# [Set problem]
Set out every one of the lines below as a Markdown table with the columns Number and Line, giving each line its row number and leaving out blank lines.

# [Data to process]
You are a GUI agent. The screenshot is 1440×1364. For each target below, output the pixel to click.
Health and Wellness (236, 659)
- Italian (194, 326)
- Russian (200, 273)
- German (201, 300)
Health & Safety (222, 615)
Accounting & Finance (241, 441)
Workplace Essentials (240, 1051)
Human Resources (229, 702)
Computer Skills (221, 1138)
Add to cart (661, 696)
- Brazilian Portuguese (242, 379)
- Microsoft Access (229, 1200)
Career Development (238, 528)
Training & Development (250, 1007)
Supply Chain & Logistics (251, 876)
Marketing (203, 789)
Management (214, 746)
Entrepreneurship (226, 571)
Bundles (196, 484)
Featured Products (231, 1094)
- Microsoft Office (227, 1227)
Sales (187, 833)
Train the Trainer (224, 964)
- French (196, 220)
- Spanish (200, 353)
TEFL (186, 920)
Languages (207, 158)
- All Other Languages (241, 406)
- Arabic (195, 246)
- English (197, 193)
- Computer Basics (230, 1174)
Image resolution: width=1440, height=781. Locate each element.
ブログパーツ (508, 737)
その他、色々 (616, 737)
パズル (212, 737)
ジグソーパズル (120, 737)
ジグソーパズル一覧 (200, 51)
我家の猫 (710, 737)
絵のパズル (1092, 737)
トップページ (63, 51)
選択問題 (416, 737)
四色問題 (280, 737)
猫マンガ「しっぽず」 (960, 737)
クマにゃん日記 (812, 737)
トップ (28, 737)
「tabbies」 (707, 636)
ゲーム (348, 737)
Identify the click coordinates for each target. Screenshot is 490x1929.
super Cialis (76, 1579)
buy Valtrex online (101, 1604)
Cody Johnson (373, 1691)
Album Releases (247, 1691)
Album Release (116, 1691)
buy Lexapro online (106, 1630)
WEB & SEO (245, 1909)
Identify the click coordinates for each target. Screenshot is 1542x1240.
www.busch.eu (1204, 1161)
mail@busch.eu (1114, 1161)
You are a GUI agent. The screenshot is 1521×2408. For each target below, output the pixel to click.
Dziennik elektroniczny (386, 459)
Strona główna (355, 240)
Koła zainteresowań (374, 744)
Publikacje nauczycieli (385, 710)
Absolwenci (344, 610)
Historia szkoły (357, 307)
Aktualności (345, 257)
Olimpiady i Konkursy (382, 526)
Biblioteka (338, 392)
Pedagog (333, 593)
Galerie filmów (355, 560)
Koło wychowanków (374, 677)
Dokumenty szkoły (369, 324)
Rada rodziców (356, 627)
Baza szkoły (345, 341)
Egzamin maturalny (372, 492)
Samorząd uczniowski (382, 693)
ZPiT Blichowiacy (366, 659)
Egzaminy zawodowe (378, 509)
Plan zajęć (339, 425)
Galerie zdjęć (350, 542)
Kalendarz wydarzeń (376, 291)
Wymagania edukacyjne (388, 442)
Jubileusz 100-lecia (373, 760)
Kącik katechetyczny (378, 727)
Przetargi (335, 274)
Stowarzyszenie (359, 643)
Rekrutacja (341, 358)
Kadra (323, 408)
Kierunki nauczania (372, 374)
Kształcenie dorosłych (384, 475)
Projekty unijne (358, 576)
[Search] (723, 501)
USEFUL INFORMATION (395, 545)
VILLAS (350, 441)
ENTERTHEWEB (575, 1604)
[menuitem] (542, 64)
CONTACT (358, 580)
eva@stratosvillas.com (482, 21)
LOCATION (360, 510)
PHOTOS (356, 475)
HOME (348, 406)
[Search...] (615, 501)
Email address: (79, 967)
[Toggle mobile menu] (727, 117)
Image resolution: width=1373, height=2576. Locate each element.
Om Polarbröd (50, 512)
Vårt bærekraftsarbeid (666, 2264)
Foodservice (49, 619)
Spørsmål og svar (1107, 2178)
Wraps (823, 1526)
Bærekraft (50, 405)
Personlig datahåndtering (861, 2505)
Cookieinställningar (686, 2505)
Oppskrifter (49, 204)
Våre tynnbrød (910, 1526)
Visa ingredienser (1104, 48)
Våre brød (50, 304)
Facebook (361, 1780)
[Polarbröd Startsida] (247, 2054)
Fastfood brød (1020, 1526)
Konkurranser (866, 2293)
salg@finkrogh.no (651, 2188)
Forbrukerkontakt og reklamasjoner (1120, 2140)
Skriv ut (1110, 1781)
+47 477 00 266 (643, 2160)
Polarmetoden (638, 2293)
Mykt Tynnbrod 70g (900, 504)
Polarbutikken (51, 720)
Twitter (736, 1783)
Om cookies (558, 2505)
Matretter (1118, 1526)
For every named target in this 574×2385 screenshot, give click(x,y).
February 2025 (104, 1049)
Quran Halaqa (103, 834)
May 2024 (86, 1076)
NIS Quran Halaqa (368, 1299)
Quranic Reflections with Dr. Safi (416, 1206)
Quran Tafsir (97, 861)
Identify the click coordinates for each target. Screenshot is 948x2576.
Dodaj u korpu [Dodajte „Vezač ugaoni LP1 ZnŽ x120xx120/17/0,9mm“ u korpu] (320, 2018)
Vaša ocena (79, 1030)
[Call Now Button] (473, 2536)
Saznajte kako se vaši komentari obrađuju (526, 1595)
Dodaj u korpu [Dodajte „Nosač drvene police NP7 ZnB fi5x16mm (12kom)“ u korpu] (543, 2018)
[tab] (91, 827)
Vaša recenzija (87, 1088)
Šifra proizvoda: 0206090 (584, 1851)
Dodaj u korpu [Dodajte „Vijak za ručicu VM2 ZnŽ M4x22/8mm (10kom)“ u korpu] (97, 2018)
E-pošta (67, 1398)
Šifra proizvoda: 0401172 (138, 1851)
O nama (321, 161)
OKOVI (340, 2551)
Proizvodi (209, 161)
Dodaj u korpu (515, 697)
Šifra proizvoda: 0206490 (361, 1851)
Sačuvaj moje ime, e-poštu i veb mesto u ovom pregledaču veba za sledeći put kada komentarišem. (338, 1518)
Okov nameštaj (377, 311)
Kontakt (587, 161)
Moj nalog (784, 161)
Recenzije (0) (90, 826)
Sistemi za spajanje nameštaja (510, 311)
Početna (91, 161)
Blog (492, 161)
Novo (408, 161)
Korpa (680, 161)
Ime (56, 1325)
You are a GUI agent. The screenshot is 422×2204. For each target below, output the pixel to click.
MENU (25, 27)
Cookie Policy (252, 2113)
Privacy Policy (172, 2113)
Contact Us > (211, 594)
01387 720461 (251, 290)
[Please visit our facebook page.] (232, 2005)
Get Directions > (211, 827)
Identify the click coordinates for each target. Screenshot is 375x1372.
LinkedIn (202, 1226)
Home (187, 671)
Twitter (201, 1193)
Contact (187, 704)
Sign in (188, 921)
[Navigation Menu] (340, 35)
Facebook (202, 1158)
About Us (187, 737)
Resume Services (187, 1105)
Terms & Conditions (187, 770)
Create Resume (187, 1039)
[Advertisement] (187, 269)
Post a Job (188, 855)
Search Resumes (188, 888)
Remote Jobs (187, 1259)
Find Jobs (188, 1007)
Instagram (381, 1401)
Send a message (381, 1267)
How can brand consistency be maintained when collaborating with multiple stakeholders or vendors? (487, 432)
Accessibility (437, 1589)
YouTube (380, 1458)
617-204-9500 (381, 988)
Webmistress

# [Task result]
| Number | Line |
|---|---|
| 1 | You are a GUI agent. The screenshot is 1440×1364. For each target below, output the pixel to click. |
| 2 | Health and Wellness (236, 659) |
| 3 | - Italian (194, 326) |
| 4 | - Russian (200, 273) |
| 5 | - German (201, 300) |
| 6 | Health & Safety (222, 615) |
| 7 | Accounting & Finance (241, 441) |
| 8 | Workplace Essentials (240, 1051) |
| 9 | Human Resources (229, 702) |
| 10 | Computer Skills (221, 1138) |
| 11 | Add to cart (661, 696) |
| 12 | - Brazilian Portuguese (242, 379) |
| 13 | - Microsoft Access (229, 1200) |
| 14 | Career Development (238, 528) |
| 15 | Training & Development (250, 1007) |
| 16 | Supply Chain & Logistics (251, 876) |
| 17 | Marketing (203, 789) |
| 18 | Management (214, 746) |
| 19 | Entrepreneurship (226, 571) |
| 20 | Bundles (196, 484) |
| 21 | Featured Products (231, 1094) |
| 22 | - Microsoft Office (227, 1227) |
| 23 | Sales (187, 833) |
| 24 | Train the Trainer (224, 964) |
| 25 | - French (196, 220) |
| 26 | - Spanish (200, 353) |
| 27 | TEFL (186, 920) |
| 28 | Languages (207, 158) |
| 29 | - All Other Languages (241, 406) |
| 30 | - Arabic (195, 246) |
| 31 | - English (197, 193) |
| 32 | - Computer Basics (230, 1174) |
| 33 | Image resolution: width=1440, height=781. Locate each element. |
| 34 | ブログパーツ (508, 737) |
| 35 | その他、色々 (616, 737) |
| 36 | パズル (212, 737) |
| 37 | ジグソーパズル (120, 737) |
| 38 | ジグソーパズル一覧 (200, 51) |
| 39 | 我家の猫 (710, 737) |
| 40 | 絵のパズル (1092, 737) |
| 41 | トップページ (63, 51) |
| 42 | 選択問題 (416, 737) |
| 43 | 四色問題 (280, 737) |
| 44 | 猫マンガ「しっぽず」 (960, 737) |
| 45 | クマにゃん日記 (812, 737) |
| 46 | トップ (28, 737) |
| 47 | 「tabbies」 (707, 636) |
| 48 | ゲーム (348, 737) |
| 49 | Identify the click coordinates for each target. Screenshot is 490x1929. |
| 50 | super Cialis (76, 1579) |
| 51 | buy Valtrex online (101, 1604) |
| 52 | Cody Johnson (373, 1691) |
| 53 | Album Releases (247, 1691) |
| 54 | Album Release (116, 1691) |
| 55 | buy Lexapro online (106, 1630) |
| 56 | WEB & SEO (245, 1909) |
| 57 | Identify the click coordinates for each target. Screenshot is 1542x1240. |
| 58 | www.busch.eu (1204, 1161) |
| 59 | mail@busch.eu (1114, 1161) |
| 60 | You are a GUI agent. The screenshot is 1521×2408. For each target below, output the pixel to click. |
| 61 | Dziennik elektroniczny (386, 459) |
| 62 | Strona główna (355, 240) |
| 63 | Koła zainteresowań (374, 744) |
| 64 | Publikacje nauczycieli (385, 710) |
| 65 | Absolwenci (344, 610) |
| 66 | Historia szkoły (357, 307) |
| 67 | Aktualności (345, 257) |
| 68 | Olimpiady i Konkursy (382, 526) |
| 69 | Biblioteka (338, 392) |
| 70 | Pedagog (333, 593) |
| 71 | Galerie filmów (355, 560) |
| 72 | Koło wychowanków (374, 677) |
| 73 | Dokumenty szkoły (369, 324) |
| 74 | Rada rodziców (356, 627) |
| 75 | Baza szkoły (345, 341) |
| 76 | Egzamin maturalny (372, 492) |
| 77 | Samorząd uczniowski (382, 693) |
| 78 | ZPiT Blichowiacy (366, 659) |
| 79 | Egzaminy zawodowe (378, 509) |
| 80 | Plan zajęć (339, 425) |
| 81 | Galerie zdjęć (350, 542) |
| 82 | Kalendarz wydarzeń (376, 291) |
| 83 | Wymagania edukacyjne (388, 442) |
| 84 | Jubileusz 100-lecia (373, 760) |
| 85 | Kącik katechetyczny (378, 727) |
| 86 | Przetargi (335, 274) |
| 87 | Stowarzyszenie (359, 643) |
| 88 | Rekrutacja (341, 358) |
| 89 | Kadra (323, 408) |
| 90 | Kierunki nauczania (372, 374) |
| 91 | Kształcenie dorosłych (384, 475) |
| 92 | Projekty unijne (358, 576) |
| 93 | [Search] (723, 501) |
| 94 | USEFUL INFORMATION (395, 545) |
| 95 | VILLAS (350, 441) |
| 96 | ENTERTHEWEB (575, 1604) |
| 97 | [menuitem] (542, 64) |
| 98 | CONTACT (358, 580) |
| 99 | eva@stratosvillas.com (482, 21) |
| 100 | LOCATION (360, 510) |
| 101 | PHOTOS (356, 475) |
| 102 | HOME (348, 406) |
| 103 | [Search...] (615, 501) |
| 104 | Email address: (79, 967) |
| 105 | [Toggle mobile menu] (727, 117) |
| 106 | Image resolution: width=1373, height=2576. Locate each element. |
| 107 | Om Polarbröd (50, 512) |
| 108 | Vårt bærekraftsarbeid (666, 2264) |
| 109 | Foodservice (49, 619) |
| 110 | Spørsmål og svar (1107, 2178) |
| 111 | Wraps (823, 1526) |
| 112 | Bærekraft (50, 405) |
| 113 | Personlig datahåndtering (861, 2505) |
| 114 | Cookieinställningar (686, 2505) |
| 115 | Oppskrifter (49, 204) |
| 116 | Våre tynnbrød (910, 1526) |
| 117 | Visa ingredienser (1104, 48) |
| 118 | Våre brød (50, 304) |
| 119 | Facebook (361, 1780) |
| 120 | [Polarbröd Startsida] (247, 2054) |
| 121 | Fastfood brød (1020, 1526) |
| 122 | Konkurranser (866, 2293) |
| 123 | salg@finkrogh.no (651, 2188) |
| 124 | Forbrukerkontakt og reklamasjoner (1120, 2140) |
| 125 | Skriv ut (1110, 1781) |
| 126 | +47 477 00 266 (643, 2160) |
| 127 | Polarmetoden (638, 2293) |
| 128 | Mykt Tynnbrod 70g (900, 504) |
| 129 | Polarbutikken (51, 720) |
| 130 | Twitter (736, 1783) |
| 131 | Om cookies (558, 2505) |
| 132 | Matretter (1118, 1526) |
| 133 | For every named target in this 574×2385 screenshot, give click(x,y). |
| 134 | February 2025 (104, 1049) |
| 135 | Quran Halaqa (103, 834) |
| 136 | May 2024 (86, 1076) |
| 137 | NIS Quran Halaqa (368, 1299) |
| 138 | Quranic Reflections with Dr. Safi (416, 1206) |
| 139 | Quran Tafsir (97, 861) |
| 140 | Identify the click coordinates for each target. Screenshot is 948x2576. |
| 141 | Dodaj u korpu [Dodajte „Vezač ugaoni LP1 ZnŽ x120xx120/17/0,9mm“ u korpu] (320, 2018) |
| 142 | Vaša ocena (79, 1030) |
| 143 | [Call Now Button] (473, 2536) |
| 144 | Saznajte kako se vaši komentari obrađuju (526, 1595) |
| 145 | Dodaj u korpu [Dodajte „Nosač drvene police NP7 ZnB fi5x16mm (12kom)“ u korpu] (543, 2018) |
| 146 | [tab] (91, 827) |
| 147 | Vaša recenzija (87, 1088) |
| 148 | Šifra proizvoda: 0206090 (584, 1851) |
| 149 | Dodaj u korpu [Dodajte „Vijak za ručicu VM2 ZnŽ M4x22/8mm (10kom)“ u korpu] (97, 2018) |
| 150 | E-pošta (67, 1398) |
| 151 | Šifra proizvoda: 0401172 (138, 1851) |
| 152 | O nama (321, 161) |
| 153 | OKOVI (340, 2551) |
| 154 | Proizvodi (209, 161) |
| 155 | Dodaj u korpu (515, 697) |
| 156 | Šifra proizvoda: 0206490 (361, 1851) |
| 157 | Sačuvaj moje ime, e-poštu i veb mesto u ovom pregledaču veba za sledeći put kada komentarišem. (338, 1518) |
| 158 | Okov nameštaj (377, 311) |
| 159 | Kontakt (587, 161) |
| 160 | Moj nalog (784, 161) |
| 161 | Recenzije (0) (90, 826) |
| 162 | Sistemi za spajanje nameštaja (510, 311) |
| 163 | Početna (91, 161) |
| 164 | Blog (492, 161) |
| 165 | Novo (408, 161) |
| 166 | Korpa (680, 161) |
| 167 | Ime (56, 1325) |
| 168 | You are a GUI agent. The screenshot is 422×2204. For each target below, output the pixel to click. |
| 169 | MENU (25, 27) |
| 170 | Cookie Policy (252, 2113) |
| 171 | Privacy Policy (172, 2113) |
| 172 | Contact Us > (211, 594) |
| 173 | 01387 720461 (251, 290) |
| 174 | [Please visit our facebook page.] (232, 2005) |
| 175 | Get Directions > (211, 827) |
| 176 | Identify the click coordinates for each target. Screenshot is 375x1372. |
| 177 | LinkedIn (202, 1226) |
| 178 | Home (187, 671) |
| 179 | Twitter (201, 1193) |
| 180 | Contact (187, 704) |
| 181 | Sign in (188, 921) |
| 182 | [Navigation Menu] (340, 35) |
| 183 | Facebook (202, 1158) |
| 184 | About Us (187, 737) |
| 185 | Resume Services (187, 1105) |
| 186 | Terms & Conditions (187, 770) |
| 187 | Create Resume (187, 1039) |
| 188 | [Advertisement] (187, 269) |
| 189 | Post a Job (188, 855) |
| 190 | Search Resumes (188, 888) |
| 191 | Remote Jobs (187, 1259) |
| 192 | Find Jobs (188, 1007) |
| 193 | Instagram (381, 1401) |
| 194 | Send a message (381, 1267) |
| 195 | How can brand consistency be maintained when collaborating with multiple stakeholders or vendors? (487, 432) |
| 196 | Accessibility (437, 1589) |
| 197 | YouTube (380, 1458) |
| 198 | 617-204-9500 (381, 988) |
| 199 | Webmistress |